The news of the latest malware attack on a global scale which has held hundreds of thousands of computers hostage has hit the internet with the storm. Dubbed as WannaCry (also known as WannaCrypt or WannaCryptor), the ransomware has wreaked havoc across 150 countries including India, with more than 200,000 computers are reported to be infected by this malware.
The ransomware attack is dubbed as one of the most prolific cyberattacks in the history of the internet. The list of victims is pretty long which include top notch business companies, hospitals, telecommunications, banks and more. Moreover, the list will add new members as well as more devices and machines will be attacked by this malware in the future. However, one should be aware at least aware of what he/she is up against. So, in order help you prepare against this horrendous malware attack, here is everything you need to know about the WannaCry ransomware and how to protect your data against this attack.

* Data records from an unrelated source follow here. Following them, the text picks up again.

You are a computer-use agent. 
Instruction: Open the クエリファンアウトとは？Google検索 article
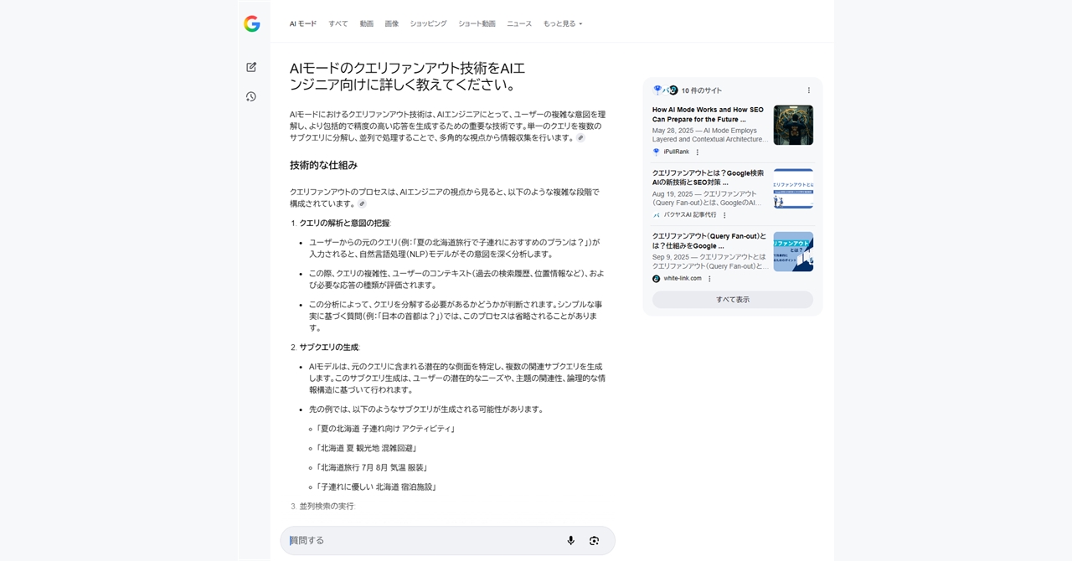(x=708, y=178)
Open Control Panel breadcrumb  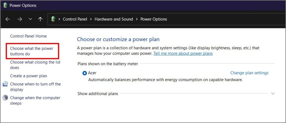[x=75, y=19]
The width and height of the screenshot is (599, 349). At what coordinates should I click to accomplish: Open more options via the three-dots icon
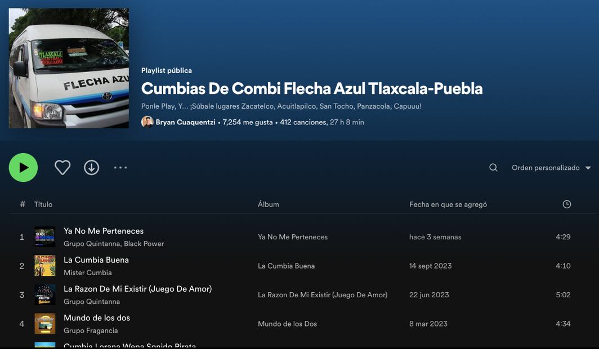point(120,167)
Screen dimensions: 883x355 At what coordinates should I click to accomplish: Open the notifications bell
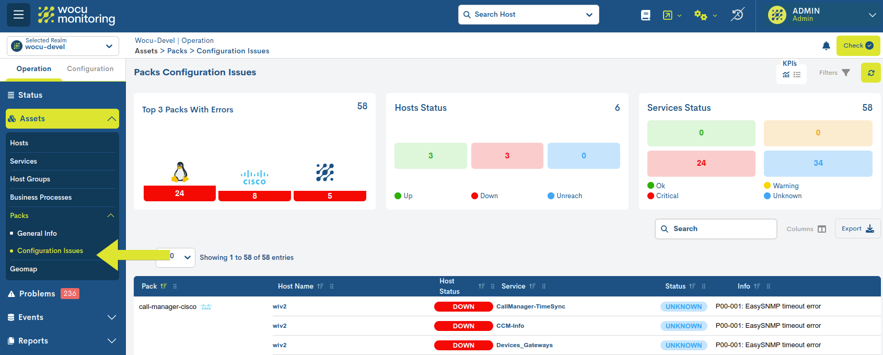pos(826,46)
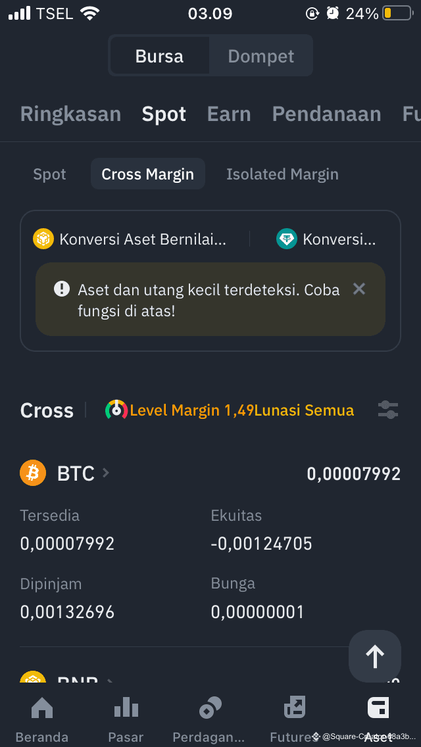This screenshot has width=421, height=747.
Task: Open the Tether Konversi option
Action: click(326, 239)
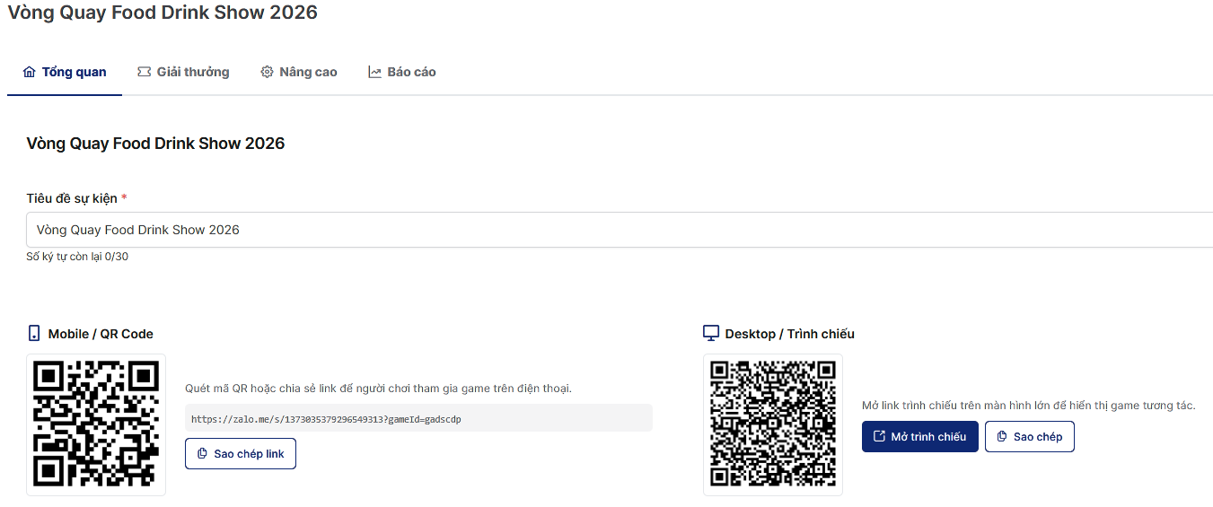Click the copy icon in Sao chép link button
The width and height of the screenshot is (1213, 507).
tap(202, 454)
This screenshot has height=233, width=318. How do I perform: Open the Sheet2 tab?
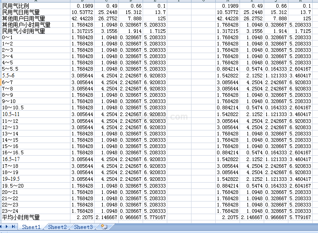(57, 227)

What is WannaCry ransomware? What does it do?
For starters, let’s first understand what a ransomware means. Through this technique, hackers hold your computer hostage by encrypting almost all the data on your device until you pay the ransom amount asked by the hacker. The hackers give you a limited time to pay the ransom, or else they will wipe out the entire data.

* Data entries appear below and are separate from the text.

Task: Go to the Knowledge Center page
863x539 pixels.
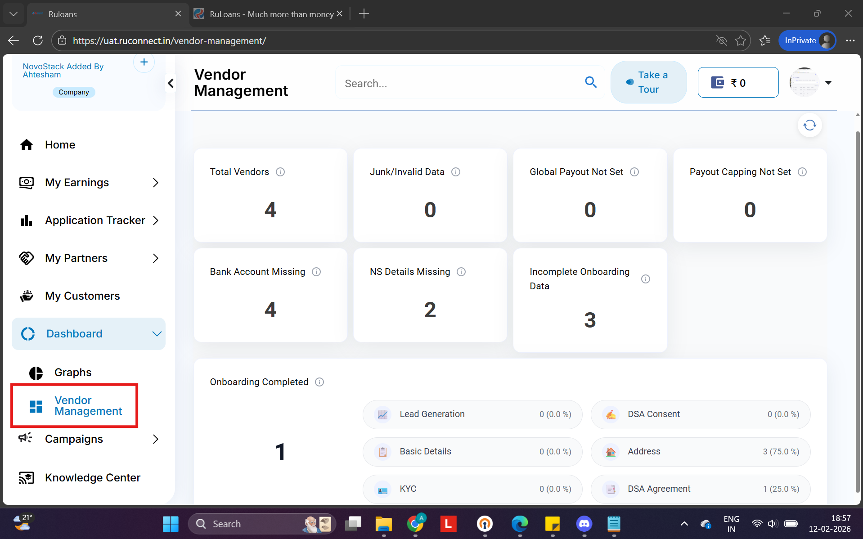Action: 92,478
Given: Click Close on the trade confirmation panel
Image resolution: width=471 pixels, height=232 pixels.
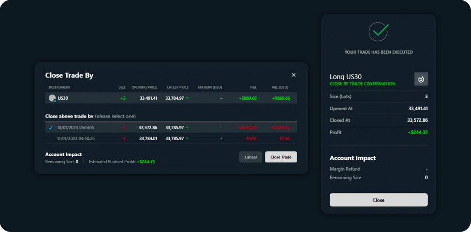Looking at the screenshot, I should tap(379, 200).
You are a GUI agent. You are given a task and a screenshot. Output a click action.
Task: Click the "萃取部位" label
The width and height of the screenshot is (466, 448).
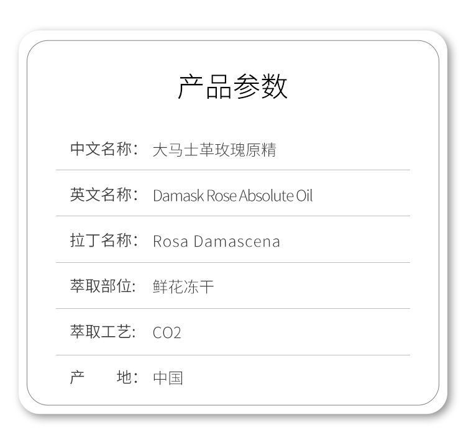pos(101,286)
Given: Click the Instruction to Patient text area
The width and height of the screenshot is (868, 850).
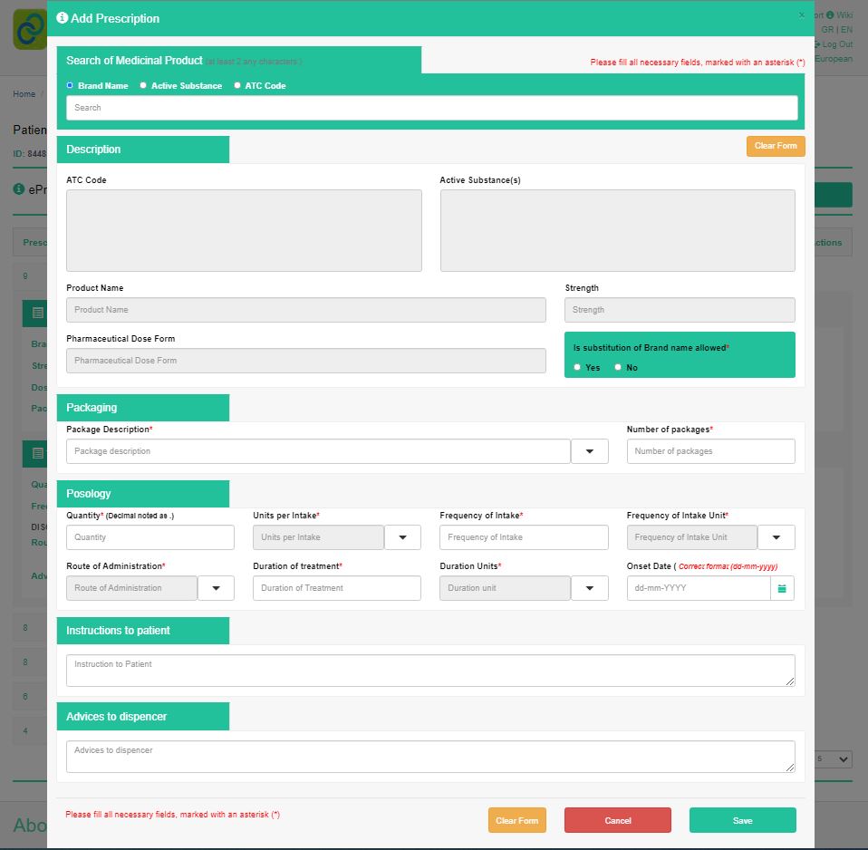Looking at the screenshot, I should click(x=429, y=671).
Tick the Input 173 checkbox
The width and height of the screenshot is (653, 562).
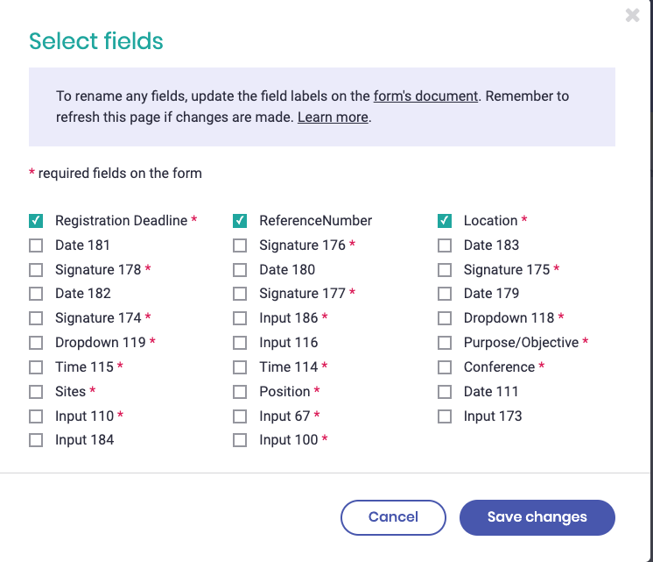tap(445, 416)
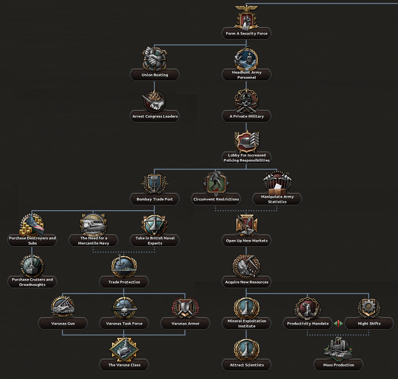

This WannaCry attack is similar and takes advantage of a loophole found in Windows. Recently in April, a hacker group known as Shadow Brokers leaked two tools known as EternalBlue and DoublePulsar, which were used by NSA to infiltrate computer networks. The hackers had used these tools along with a loophole in Window known as Server Message Block connections or SMB to propel the attack. The SMB networks are used in computer systems that allow the transfer of data between two trusted computers.

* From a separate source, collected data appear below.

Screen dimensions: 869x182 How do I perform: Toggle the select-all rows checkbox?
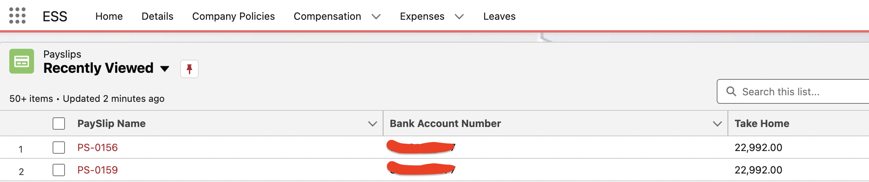point(59,124)
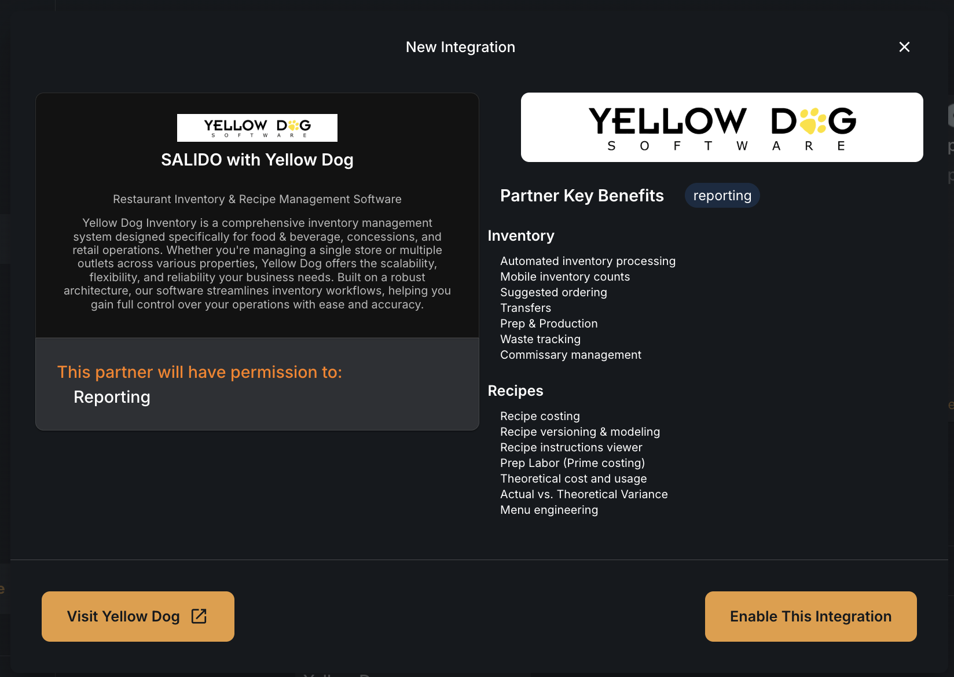This screenshot has height=677, width=954.
Task: Click Automated inventory processing benefit
Action: point(588,261)
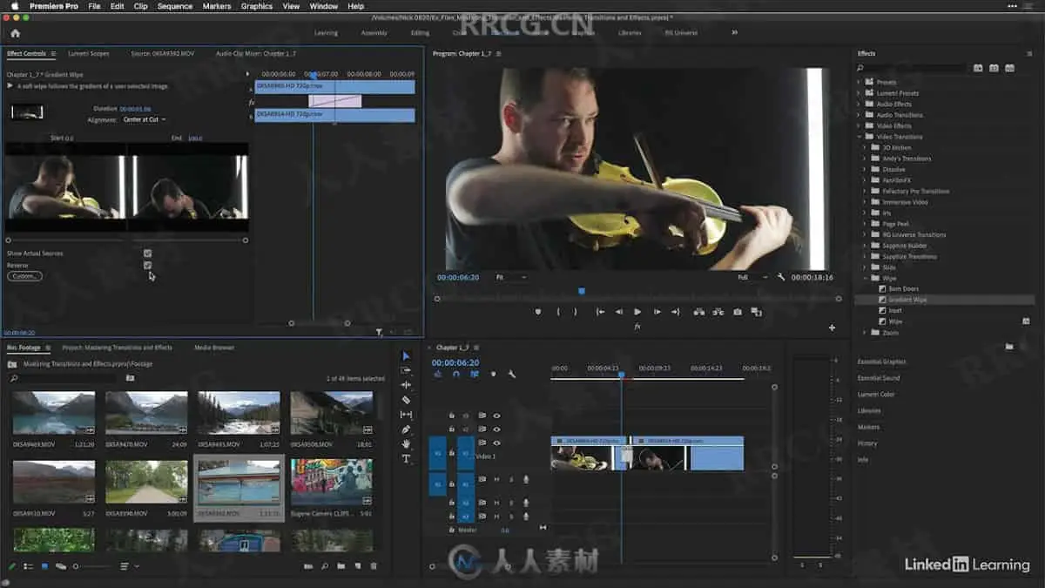1045x588 pixels.
Task: Select the Pen tool in the toolbar
Action: point(406,429)
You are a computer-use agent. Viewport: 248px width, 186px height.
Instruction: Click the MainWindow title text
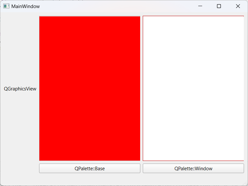click(x=26, y=6)
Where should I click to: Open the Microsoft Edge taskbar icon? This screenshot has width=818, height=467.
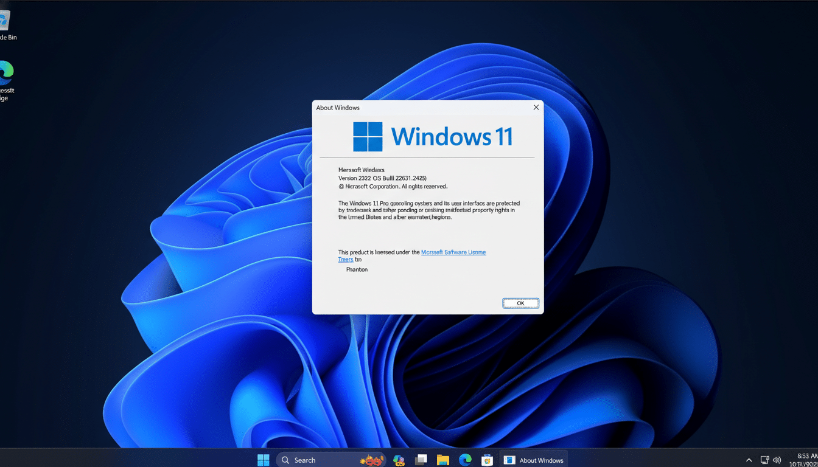[464, 460]
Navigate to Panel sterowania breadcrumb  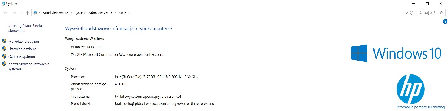pos(55,12)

The hackers behind WannaCry hijacks this connection using the EternalBlue, which is then spread to the entire network. The DoublePulsar then creates a backdoor into affected computer system, allowing hackers to encrypt all the data present in the computers secretly. Further, WannaCry hackers are demanding a $300 from the victim in bitcoins to decrypt the files. If the user does not pay the ransom in three days, the amounts double to $600. Moreover, if one still refuses to pay, then the hackers delete all the encrypted files after seven days.
Who are all affected by WannaCry?
According to multiple reports, hundreds of thousands computers in 150 countries have been hit by the ransomware attack. In India, it is speculated that more than 40,000 computers have been affected by the assault, and the recent one is the attack on the Tirupati temple in Andhra Pradesh, which is one of the richest Hindu shrines in the world. Technically, anyone who is connected to the internet can and will be affected by the WannaCry ransomware. However, the majority of the victims are those users who continue to use an older version of Windows including Windows XP, Windows 8 and Windows 7.
How do I protect myself?
First of all, if you are running a Windows-powered PC, then make sure that your Windows is updated to the latest software update. Secondly, you should probably start backing up all your sensitive data on an immediate basis, so even if the ransomware has attacked your computer, your data will be saved. Thirdly, avoid opening any link from a suspicious-looking email.
Is the attack over?
No. Although, the first wave of attack was halted by a researcher from MalwareTech with a kill switch, but the hackers have been able to deploy a newer version of the WannaCry malware known as WannaCry 2.0. The improved version cannot be stopped with a first kill switch, and multiple reports suggest that the new version does not have this kill switch.
What to do if my computer is affected with WannaCry?
Sadly, there is no fix available at the moment to stop this ransomware attack. Many antivirus companies and cybersecurity experts are burning the midnight oil to find some alternatives to decrypt files on the infected computers. However, there is no third-party decryption available at the moment. Interestingly, many experts believe that wiping your machine and restoring your data from backups is one way to recover from this attack. However, if you do not do regular updates and sadly, there is nothing one can do.